Tambem folgamos muito com isto.
Em todas as exposições de quadros celebradas nos principaes centros
artisticos do mundo durante este derradeiro quarteirão do seculo, se
notava com lastima geral que o simples oleo, a tinta de aguarella, o
lapis e o esfuminho, eram elementos insufficientissimos para com elles
se constituir o quadro a toda a altura das enormes exigencias da
esthetica contemporanea. A joven admiradora de Leopoldo, lançando mão
genial das escamas da corvina e arrojando-as valorosamente á tela, vem
prehencher uma lacuna immensa nos recursos até hoje tão estreitos das
artes do desenho.
Gloria eterna a tão benefica e prestante menina, honra da patria e do
peixe fresco, alegria de seus carinhosos paes, e satisfação completa de
suas boas mestras!
Nada mais lisongeiro para um luso, em face dos tremendos esforços de
processo empregados pelos artistas modernos em lucta com a invencivel
perfeição, do que ver essa joven compatriota, inspirada do alto,
apartar-se repentinamente da grande legião dos atormentados, empunhar a
faca de amanhar o peixe, cahir sobre a corvina, empolgal-a pelo rabo, e
escamar em seguida duas obras primas sobre os laureis do festejado actor
Leopoldo!
Só nos resta agora, para inteira consagração d'este grande facto
artistico, que D. Guiomar, empunhando mais uma vez o luminoso facho da
critica, nos queira dizer de que côr é que devemos capitonar as casas e
que peça de musica temos de mandar tanger por Macario, para o fim de bem
nos compenetrarmos das impressões que são chamados a produzir nas
organisações accessiveis á comprehensão do bello os novos effeitos
estheticos introduzidos no sublime pelas escamas dos peixes.
* * * * *
Antes d'hontem, 3, nova rusga ás casas de jogo. Em uma batota
assaltada, cincoenta jogadores presos, e cincoenta mil réis
aprehendidos.
O _Correio da Noite_ refere sobre este assumpto que na batota alludida
se não jogava depois de algum tempo a esta parte com receio de uma
visita policial. A policia porem, com a mais louvavel lisura, fez correr
no bairro o boato semi-official de que não havia mais rusgas ás batotas.
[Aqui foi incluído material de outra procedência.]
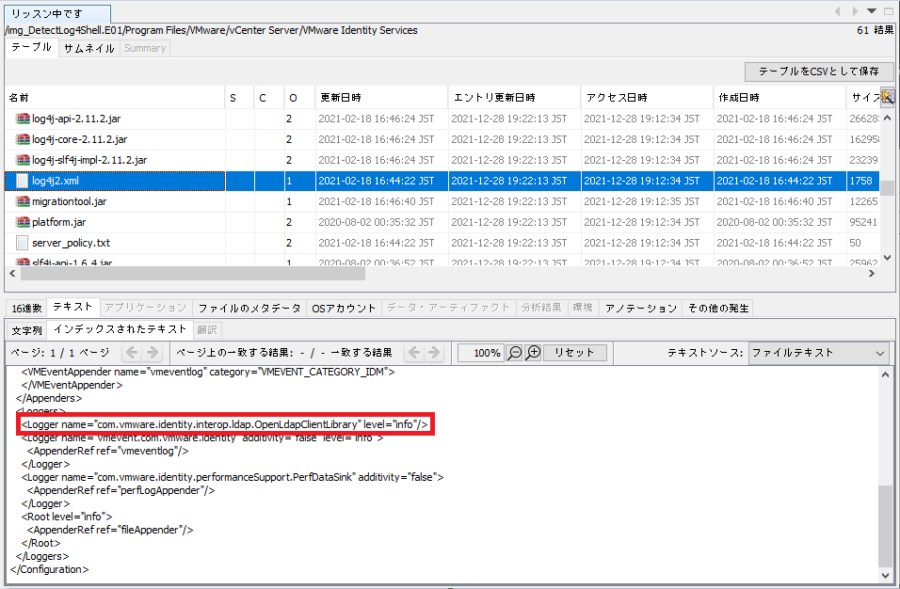Select the インデックスされたテキスト tab
Image resolution: width=900 pixels, height=589 pixels.
[x=118, y=329]
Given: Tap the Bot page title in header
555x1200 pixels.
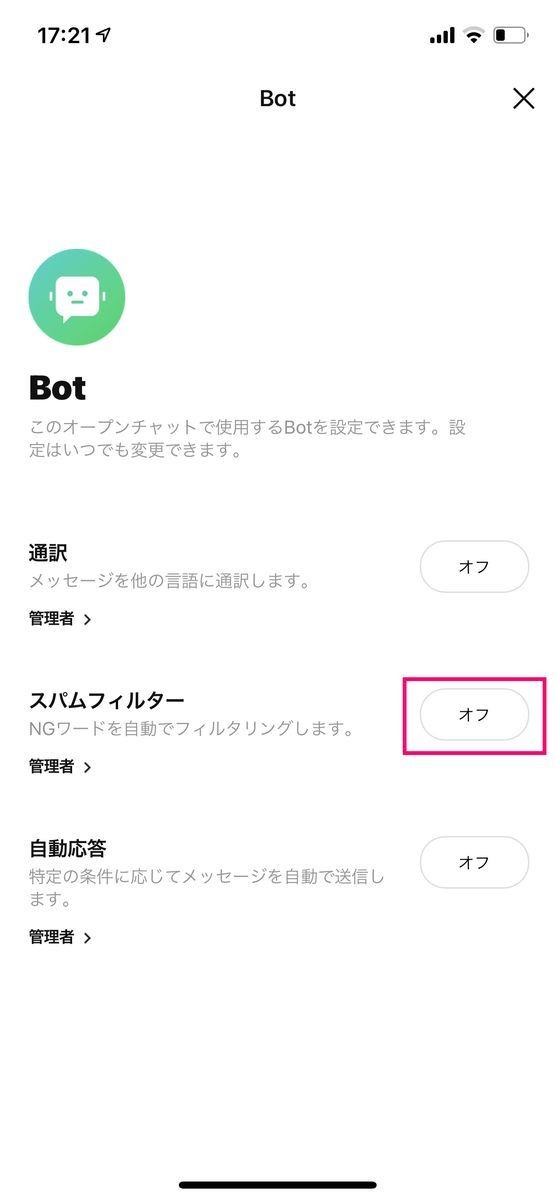Looking at the screenshot, I should click(x=278, y=98).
Os jogadores então, julgando-se ao abrigo carinhoso e paternal da lei,
reuniram-se outra vez, a policia vigilante cahiu-lhes em cima, e
batoteou-se a si mesma, em nome de el-rei, com todo o dinheiro que
empalmou do bolo.
A opinião mostra-se satisfeita com este exemplar procedimento da
policia, que anima sagazmente os mal intencionados á pratica do crime
para o fim politico de pechinchar com os resultados pecuniarios d'elle.
E os jornaes continuam a chamar _uma rusga_ a cada uma d'estas
diligencias destinadas a reprimir o vicio funesto da tavolagem.
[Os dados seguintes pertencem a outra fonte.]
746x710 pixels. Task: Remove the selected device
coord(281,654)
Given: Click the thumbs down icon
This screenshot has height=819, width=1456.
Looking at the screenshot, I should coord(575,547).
Se os jornaes conhecessem melhor a technologia dos jogos de parar, não
chamariam a estes lances _uma rusga_; chamar-lhe-hiam--mais
propriamente--uma _vacca_.
* * * * *
Os jogadores até hoje presos teem sido todos condemnados;--coisa que
naturalmente produz nas massas um saudavel terror, levando-as ou a não
mais jogarem senão nas batotas officiaes, como a Bolsa, a Loteria e as
Eleições, ou a jogarem mais reconditamente.
Para não desmamarem os povos, violentamente de mais, da saborosa pratica
dos crimes a que elles, coitadinhos, estão habituados, os tribunaes,
implacaveis com o jogo, mostram-se benignamente contemporisadores com
outros erros menos funestos á moral e ao proximo do que o manejo dos
baralhos.
Ha dias, por exemplo, foi carinhosamente absolvido um cavalheiro que
tinha arrancado um olho da cara a uma mulher.
O juri tomou em consideração as circumstancias attenuantes que revestiam
esse pretendido crime, ou, para que melhor o digamos, _innocente
gracejo_.
O juri attendeu principalmente a este facto, que não póde deixar de
inspirar a mais profunda piedade a todos os corações ternos:--aquelle a
quem por um momento pedimos venia para chamar _reu,_ se assim nos é
licito exprimir-nos, amava aquella a quem tirou o olho.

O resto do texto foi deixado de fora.